# Goal 1:
Rewrite the lines of the listing between the one holding "You are a GUI" and the one holding "Show all (232, 343)", inclusive, changing "Advocacy" to "Outreach" and keeping everything else the same.

# Document extract:
========================================
The big question then becomes: How difficult would it be for the United States to convert all net content declarations in cosmetics to a metric system? Some suggest the American public would not understand and utilize the metric system when purchasing cosmetics. This author believes this is simply not true since every day, millions of Americans buy soda, wine and spirits by the metric system. The nutrition labels on foods are also metric, and American consumers seem to have no problem with that.
In this author’s opinion, the United States should join the rest of the world and use the metric system for personal care products; currently, the United States Metric Association is lobbying for a nationwide conversion to metric. The United States should define net contents by how they are filled and not their form. And in relation to the Estimated Symbol, perhaps if the United States allowed only metric units, the EU would allow the mark to be listed, along with a minimum fill.
Comments on the CPSC
Aside from unrest regarding net content labeling and debate over the metric system, inquiries recently have risen regarding the regulatory jurisdiction of the Consumer Product Safety Commission (CPSC), which was established by the US Congress in 1972 and began functioning in 1973. On Aug. 14, 2008, the Consumer Product Safety Improvement Act of 2008 (Public Law 110–314) (CPSIA) was passed, restricting lead content to 300 ppm in 2009 and 100 ppm by 2011, and banning diethylhexyl phthalate, dibutyl phthalate and benzyl butyl phthalate from toys for children younger than 12 years of age. Major retailers promptly began sending letters to cosmetic companies demanding compliance with this new law. However, personal care products and cosmetics are regulated by the FDA, not the CPSC.
========================================
# Stored records:
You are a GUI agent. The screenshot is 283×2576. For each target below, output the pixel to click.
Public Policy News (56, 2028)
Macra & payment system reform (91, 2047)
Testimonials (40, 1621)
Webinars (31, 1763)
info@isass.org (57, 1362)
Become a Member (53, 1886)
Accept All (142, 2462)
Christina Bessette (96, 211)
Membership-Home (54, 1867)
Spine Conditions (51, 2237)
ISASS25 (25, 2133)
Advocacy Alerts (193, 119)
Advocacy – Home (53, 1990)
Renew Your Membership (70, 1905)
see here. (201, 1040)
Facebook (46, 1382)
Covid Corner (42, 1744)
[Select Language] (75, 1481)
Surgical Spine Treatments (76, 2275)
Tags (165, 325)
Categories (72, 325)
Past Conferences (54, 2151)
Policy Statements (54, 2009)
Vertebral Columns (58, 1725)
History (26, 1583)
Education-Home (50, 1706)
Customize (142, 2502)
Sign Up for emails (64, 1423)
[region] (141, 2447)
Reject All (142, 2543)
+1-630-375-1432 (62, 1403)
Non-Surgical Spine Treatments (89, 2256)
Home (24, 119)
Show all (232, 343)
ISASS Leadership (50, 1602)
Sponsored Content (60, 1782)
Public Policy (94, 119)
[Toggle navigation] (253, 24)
========================================
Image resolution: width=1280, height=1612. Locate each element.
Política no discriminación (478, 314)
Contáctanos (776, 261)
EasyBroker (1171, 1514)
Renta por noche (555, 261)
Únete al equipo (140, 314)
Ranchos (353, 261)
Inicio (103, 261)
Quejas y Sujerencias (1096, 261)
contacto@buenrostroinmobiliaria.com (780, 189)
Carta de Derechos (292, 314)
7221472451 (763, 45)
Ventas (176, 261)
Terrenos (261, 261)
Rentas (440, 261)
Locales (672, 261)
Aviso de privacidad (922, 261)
========================================
# Goal 2:
Copy word for word the part of the passage on cosmetics labeling and the CPSC between "The big question" and "problem with that.", inclusive.

# Worked answer 1:
You are a GUI agent. The screenshot is 283×2576. For each target below, output the pixel to click.
Public Policy News (56, 2028)
Macra & payment system reform (91, 2047)
Testimonials (40, 1621)
Webinars (31, 1763)
info@isass.org (57, 1362)
Become a Member (53, 1886)
Accept All (142, 2462)
Christina Bessette (96, 211)
Membership-Home (54, 1867)
Spine Conditions (51, 2237)
ISASS25 (25, 2133)
Outreach Alerts (193, 119)
Outreach – Home (53, 1990)
Renew Your Membership (70, 1905)
see here. (201, 1040)
Facebook (46, 1382)
Covid Corner (42, 1744)
[Select Language] (75, 1481)
Surgical Spine Treatments (76, 2275)
Tags (165, 325)
Categories (72, 325)
Past Conferences (54, 2151)
Policy Statements (54, 2009)
Vertebral Columns (58, 1725)
History (26, 1583)
Education-Home (50, 1706)
Customize (142, 2502)
Sign Up for emails (64, 1423)
[region] (141, 2447)
Reject All (142, 2543)
+1-630-375-1432 (62, 1403)
Non-Surgical Spine Treatments (89, 2256)
Home (24, 119)
Show all (232, 343)

# Worked answer 2:
The big question then becomes: How difficult would it be for the United States to convert all net content declarations in cosmetics to a metric system? Some suggest the American public would not understand and utilize the metric system when purchasing cosmetics. This author believes this is simply not true since every day, millions of Americans buy soda, wine and spirits by the metric system. The nutrition labels on foods are also metric, and American consumers seem to have no problem with that.